We know that we have to see if there’s a pair of numbers in the array that add up to the length of the flight. We know this because the question has told us that we can assume that any given passenger will watch exactly 2 movies. We don’t have to actually return that pair of numbers, however, we just have to verify that they exist. However, another key phrase we have to be aware of is that the passenger shouldn’t be forced to watch the same movie twice, which signals that the pair of numbers must be unique.

The super easy way of doing this is to simply have a pair of nested loops which checks each number in the array against each number in the array again to see if there’s a pair that adds up to the provided integer, while ensuring that the nested loops skip over anything pair of numbers that are the exact same number.

As usual, nested loops are slow in the grand scheme of programming since they result in a O(n^2) runtime for large data sets. This kind of problem is easy once you know the “trick” for doing it in an efficient manner and it’ll fit into larger and/or harder problems in the future.

The things we know:

  • We need a set of numbers of some kind: in this case, a pair
  • The numbers in that set need to be unique
  • That set of numbers needs to sum up to the provided “flight length” input

I’ve bolded the word “set” because that’s exactly what we need for this problem. A Set (or HashSet in C#) is a data structure in the vein of a list; what’s special about a Set is that it cannot contain duplicate values. Using a Set, it’s possible to have a O(n) runtime by using a Set and a single loop rather than a O(n^2) algorithm that uses nested loops.

How are we gonna actually use a Set to our advantage here? We have an integer that represents the length of our flight, aka our sum. We have a sequence of numbers that represent movie times, and two of these numbers could add up to our sum. We can only make one pass through the sequence since we want to have that O(n) runtime, so how can we check for a pair of candidates using only one number? Leverage some basic arithmetic!

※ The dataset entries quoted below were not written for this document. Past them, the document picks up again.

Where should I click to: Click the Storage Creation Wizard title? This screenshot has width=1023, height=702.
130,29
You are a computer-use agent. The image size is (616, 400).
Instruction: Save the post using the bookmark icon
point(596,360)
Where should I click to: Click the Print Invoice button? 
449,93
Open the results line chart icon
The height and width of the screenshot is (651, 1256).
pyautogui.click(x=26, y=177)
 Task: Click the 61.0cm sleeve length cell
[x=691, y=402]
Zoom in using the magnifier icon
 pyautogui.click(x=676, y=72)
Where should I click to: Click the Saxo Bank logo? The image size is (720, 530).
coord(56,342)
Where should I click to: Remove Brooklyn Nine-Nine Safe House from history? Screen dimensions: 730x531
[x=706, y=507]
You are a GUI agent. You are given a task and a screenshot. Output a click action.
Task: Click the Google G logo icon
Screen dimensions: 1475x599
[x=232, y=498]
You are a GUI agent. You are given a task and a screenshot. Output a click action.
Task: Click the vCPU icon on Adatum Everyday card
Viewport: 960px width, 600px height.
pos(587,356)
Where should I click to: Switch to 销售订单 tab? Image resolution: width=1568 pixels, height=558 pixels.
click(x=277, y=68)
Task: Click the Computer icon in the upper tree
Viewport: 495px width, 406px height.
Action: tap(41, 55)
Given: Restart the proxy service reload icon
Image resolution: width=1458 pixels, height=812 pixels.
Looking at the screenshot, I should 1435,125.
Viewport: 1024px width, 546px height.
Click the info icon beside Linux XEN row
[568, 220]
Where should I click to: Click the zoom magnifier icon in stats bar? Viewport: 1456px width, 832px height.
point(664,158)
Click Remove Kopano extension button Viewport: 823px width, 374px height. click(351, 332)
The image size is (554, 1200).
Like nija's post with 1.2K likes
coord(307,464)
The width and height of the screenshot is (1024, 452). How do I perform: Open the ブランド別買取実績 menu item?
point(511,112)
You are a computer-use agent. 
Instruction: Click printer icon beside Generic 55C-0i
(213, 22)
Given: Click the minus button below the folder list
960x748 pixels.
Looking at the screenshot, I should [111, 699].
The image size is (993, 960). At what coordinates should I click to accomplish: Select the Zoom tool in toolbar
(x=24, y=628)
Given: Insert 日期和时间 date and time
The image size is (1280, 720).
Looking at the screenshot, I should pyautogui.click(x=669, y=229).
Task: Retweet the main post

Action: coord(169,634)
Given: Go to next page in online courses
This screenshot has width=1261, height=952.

Remember that if we have a sum and one number, we can find what the other number is by rewriting the equation as a subtraction problem. You might be familiar with the phrase “solving for x”, which is what we’ll be doing here.

If x + 75 = 100, how do we find x? We rewrite the equation as 100 - 75 = x, and our second number x is 25. We can apply this arithmetic in our loop!

We define a Set that will hold each movie time, and if the Set contains a number that’s equivalent to the difference of the flight length and current movie time, we’ve got a pair of movies that the passenger can watch for the whole flight!

public bool MoviePair(int flightLength, int[] movies)
{
    // Create a set to store the differences between the flight length and the current movie runtime
    HashSet<int> movieTimes = new HashSet<int>();

    // For each movie length in the sequence of movies
    for (int i = 0; i < movies.Length; i++)
    {    
        // Find the difference between the flight length and the current movie runtime
        var matchingMovieLength = flightLength - movies[i];

        // If that difference is in the set, we have a pair of numbers that represent
        // two movies the passenger can watch for the duration of the flight
        if (movieTimes.Contains(matchingMovieLength))
        {
            return true;
        }
        
        // If the difference isn't in the set, add the current movie runtime to the set
        // so we can check it against the other differences we calculate
        movieTimes.Add(movies[i]);
    }
    
    // Otherwise, if we loop through the whole sequence and never meet the loop's 
    // "if" condition, there's no pair. We return false as the question asks.
    return false;
}

When you know what the trick or secret is to an interview question, it can go from a headscratcher to unbelievably easy. When you need to find unique sequences, it’s best to use a Set to organize your results. It doesn’t always apply, but knowing that you need to use a Set in a particular instance can drive you a bit forward. Knowing this trick might even be the answer to a subproblem in a larger interview question.